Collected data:
====================
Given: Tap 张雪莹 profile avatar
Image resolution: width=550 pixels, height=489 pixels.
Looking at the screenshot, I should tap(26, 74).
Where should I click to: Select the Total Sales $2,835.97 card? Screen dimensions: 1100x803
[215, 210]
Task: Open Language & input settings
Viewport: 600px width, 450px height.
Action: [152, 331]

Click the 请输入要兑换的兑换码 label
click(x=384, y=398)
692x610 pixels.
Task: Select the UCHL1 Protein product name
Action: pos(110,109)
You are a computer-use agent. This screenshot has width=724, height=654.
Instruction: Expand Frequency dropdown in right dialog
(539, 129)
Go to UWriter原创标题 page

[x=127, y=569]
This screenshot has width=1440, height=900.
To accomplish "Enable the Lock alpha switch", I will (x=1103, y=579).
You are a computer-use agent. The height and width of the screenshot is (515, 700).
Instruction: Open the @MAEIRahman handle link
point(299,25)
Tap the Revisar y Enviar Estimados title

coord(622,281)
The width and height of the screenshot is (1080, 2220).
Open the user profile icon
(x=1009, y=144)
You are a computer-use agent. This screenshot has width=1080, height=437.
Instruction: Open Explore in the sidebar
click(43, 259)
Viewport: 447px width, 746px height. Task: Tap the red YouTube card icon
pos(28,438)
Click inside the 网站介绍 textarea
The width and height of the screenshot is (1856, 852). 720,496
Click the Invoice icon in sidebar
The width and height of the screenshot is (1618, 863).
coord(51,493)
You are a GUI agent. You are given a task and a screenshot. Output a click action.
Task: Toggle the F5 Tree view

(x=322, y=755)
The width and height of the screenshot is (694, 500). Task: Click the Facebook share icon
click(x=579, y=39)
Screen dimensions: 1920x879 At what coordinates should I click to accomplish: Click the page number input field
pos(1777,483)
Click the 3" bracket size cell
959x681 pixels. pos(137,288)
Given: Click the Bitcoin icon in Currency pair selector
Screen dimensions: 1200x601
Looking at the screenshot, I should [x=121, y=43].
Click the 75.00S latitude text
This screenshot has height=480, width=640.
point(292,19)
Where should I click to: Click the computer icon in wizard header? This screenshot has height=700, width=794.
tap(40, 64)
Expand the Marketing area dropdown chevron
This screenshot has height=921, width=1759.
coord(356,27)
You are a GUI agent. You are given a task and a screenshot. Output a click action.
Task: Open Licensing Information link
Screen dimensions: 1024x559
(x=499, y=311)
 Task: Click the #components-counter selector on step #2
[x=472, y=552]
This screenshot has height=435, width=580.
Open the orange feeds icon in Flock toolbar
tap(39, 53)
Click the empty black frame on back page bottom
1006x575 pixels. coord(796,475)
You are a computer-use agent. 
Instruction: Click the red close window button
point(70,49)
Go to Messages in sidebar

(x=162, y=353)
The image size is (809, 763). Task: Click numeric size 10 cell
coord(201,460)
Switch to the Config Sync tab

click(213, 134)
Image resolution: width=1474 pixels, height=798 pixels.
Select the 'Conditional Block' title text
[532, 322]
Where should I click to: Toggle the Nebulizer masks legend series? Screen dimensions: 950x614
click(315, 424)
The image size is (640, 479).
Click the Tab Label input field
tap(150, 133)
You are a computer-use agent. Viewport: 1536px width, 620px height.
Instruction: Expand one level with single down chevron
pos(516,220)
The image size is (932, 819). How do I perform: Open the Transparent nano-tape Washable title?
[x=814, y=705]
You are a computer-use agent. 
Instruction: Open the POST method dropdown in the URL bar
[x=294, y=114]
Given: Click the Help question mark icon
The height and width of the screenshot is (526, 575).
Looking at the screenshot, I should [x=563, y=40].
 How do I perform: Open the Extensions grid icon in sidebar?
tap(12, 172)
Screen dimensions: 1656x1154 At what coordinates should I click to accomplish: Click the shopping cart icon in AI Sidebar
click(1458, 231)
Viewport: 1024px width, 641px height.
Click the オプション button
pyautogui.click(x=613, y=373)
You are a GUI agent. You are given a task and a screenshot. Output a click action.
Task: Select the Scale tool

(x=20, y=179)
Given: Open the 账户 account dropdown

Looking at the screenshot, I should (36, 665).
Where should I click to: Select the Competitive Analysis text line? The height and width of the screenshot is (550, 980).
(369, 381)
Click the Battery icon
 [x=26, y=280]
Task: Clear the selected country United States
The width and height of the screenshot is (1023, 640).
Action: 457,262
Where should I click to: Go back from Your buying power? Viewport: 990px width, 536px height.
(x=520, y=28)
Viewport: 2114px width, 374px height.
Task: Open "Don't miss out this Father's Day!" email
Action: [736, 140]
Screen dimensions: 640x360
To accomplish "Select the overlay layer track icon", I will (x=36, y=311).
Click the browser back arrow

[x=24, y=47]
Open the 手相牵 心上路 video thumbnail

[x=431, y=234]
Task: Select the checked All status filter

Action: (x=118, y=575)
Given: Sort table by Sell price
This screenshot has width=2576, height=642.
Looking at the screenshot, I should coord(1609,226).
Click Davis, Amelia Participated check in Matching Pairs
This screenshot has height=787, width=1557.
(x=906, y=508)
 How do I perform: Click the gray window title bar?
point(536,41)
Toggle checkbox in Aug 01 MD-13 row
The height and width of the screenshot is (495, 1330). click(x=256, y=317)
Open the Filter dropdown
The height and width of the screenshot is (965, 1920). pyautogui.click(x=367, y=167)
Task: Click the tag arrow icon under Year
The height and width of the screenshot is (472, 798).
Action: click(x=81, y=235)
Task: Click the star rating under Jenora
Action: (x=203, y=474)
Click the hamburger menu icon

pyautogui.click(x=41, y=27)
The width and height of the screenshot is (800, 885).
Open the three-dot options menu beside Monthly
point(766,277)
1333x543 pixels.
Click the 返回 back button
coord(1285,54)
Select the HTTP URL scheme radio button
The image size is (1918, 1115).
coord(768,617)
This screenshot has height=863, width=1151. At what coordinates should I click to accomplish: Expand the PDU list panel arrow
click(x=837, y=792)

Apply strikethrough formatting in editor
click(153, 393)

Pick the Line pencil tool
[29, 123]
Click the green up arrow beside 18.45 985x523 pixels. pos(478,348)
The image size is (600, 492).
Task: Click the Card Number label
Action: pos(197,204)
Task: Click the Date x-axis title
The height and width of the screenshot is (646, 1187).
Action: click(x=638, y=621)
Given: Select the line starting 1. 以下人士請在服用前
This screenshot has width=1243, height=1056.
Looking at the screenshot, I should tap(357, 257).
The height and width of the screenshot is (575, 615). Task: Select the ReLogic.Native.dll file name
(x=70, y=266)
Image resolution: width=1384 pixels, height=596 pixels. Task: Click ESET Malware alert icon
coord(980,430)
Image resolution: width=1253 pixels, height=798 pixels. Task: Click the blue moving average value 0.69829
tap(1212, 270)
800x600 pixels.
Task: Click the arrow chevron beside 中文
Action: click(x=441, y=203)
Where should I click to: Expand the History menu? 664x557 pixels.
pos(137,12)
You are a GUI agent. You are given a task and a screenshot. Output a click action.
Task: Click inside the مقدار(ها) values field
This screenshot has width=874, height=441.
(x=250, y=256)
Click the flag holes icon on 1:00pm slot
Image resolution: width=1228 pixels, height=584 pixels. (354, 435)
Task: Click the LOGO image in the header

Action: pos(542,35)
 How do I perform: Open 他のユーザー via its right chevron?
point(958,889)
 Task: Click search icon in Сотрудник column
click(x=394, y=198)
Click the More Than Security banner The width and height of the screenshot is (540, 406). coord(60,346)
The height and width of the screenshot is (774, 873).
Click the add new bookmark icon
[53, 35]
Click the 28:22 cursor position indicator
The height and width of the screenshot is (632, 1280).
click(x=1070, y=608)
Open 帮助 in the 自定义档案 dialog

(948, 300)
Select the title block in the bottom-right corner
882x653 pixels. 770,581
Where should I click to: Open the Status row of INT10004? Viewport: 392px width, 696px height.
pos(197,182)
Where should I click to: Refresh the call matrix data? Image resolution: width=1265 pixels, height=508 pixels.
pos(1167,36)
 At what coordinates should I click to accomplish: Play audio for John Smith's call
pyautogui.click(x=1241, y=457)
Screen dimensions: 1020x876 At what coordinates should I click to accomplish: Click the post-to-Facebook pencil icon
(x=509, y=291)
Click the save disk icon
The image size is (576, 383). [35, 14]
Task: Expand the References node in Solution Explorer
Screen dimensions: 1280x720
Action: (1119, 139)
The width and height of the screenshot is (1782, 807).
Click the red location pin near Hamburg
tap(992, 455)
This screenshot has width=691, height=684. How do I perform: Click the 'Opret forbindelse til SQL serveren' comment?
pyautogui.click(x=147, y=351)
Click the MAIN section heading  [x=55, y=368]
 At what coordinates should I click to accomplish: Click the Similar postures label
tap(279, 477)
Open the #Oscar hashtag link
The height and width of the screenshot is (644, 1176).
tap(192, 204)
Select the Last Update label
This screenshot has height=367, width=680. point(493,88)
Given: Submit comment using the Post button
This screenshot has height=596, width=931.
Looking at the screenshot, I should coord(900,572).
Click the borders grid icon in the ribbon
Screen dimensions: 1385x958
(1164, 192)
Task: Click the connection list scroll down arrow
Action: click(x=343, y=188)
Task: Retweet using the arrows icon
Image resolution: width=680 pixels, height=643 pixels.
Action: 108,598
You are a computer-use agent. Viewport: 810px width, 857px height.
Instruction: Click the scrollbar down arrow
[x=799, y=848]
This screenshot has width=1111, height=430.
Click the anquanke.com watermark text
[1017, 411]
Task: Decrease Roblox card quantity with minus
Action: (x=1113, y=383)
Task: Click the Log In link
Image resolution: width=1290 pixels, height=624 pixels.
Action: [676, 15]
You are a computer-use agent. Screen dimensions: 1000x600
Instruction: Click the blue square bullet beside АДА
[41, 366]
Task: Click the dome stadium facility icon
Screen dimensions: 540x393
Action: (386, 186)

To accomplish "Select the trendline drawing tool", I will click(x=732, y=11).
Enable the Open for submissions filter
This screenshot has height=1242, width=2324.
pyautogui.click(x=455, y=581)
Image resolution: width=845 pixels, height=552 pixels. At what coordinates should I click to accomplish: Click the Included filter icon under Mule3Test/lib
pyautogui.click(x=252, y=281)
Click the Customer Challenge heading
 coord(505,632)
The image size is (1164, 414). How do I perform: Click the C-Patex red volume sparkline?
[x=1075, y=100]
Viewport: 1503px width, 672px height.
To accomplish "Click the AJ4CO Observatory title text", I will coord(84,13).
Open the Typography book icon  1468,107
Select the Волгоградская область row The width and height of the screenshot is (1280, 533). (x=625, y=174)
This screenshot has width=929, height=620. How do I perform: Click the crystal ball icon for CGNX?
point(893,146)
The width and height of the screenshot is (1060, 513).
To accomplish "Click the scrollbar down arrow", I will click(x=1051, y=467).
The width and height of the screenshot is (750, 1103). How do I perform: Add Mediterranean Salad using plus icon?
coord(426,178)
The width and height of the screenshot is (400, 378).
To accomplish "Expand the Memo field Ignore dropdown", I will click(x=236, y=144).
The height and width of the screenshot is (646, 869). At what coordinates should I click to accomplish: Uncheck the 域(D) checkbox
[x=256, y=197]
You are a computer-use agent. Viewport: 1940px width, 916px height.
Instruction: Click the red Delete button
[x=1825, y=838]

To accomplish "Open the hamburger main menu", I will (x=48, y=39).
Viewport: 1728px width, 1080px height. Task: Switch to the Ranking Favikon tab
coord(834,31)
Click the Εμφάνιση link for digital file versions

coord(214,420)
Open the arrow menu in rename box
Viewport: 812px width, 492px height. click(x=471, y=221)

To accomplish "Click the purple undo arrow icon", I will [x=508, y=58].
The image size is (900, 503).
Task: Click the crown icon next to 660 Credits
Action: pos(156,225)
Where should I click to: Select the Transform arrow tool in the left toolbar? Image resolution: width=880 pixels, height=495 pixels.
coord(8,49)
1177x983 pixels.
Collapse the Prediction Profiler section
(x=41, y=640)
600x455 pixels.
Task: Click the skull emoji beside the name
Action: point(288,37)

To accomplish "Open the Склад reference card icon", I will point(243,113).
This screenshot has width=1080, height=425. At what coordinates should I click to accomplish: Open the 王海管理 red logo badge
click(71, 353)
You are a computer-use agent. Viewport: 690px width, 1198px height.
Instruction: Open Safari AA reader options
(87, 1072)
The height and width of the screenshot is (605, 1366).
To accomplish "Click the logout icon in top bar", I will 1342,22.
====================
» Try it:
When you reach the line with "How do I perform: Open 他のユーザー" in the records above, start writing out lines exactly, and stop once the line with "The height and width of the screenshot is (774, 873)." has been written; include nothing else.

» Solution to the exercise:
 How do I perform: Open 他のユーザー via its right chevron?
point(958,889)
 Task: Click search icon in Сотрудник column
click(x=394, y=198)
Click the More Than Security banner The width and height of the screenshot is (540, 406). coord(60,346)
The height and width of the screenshot is (774, 873).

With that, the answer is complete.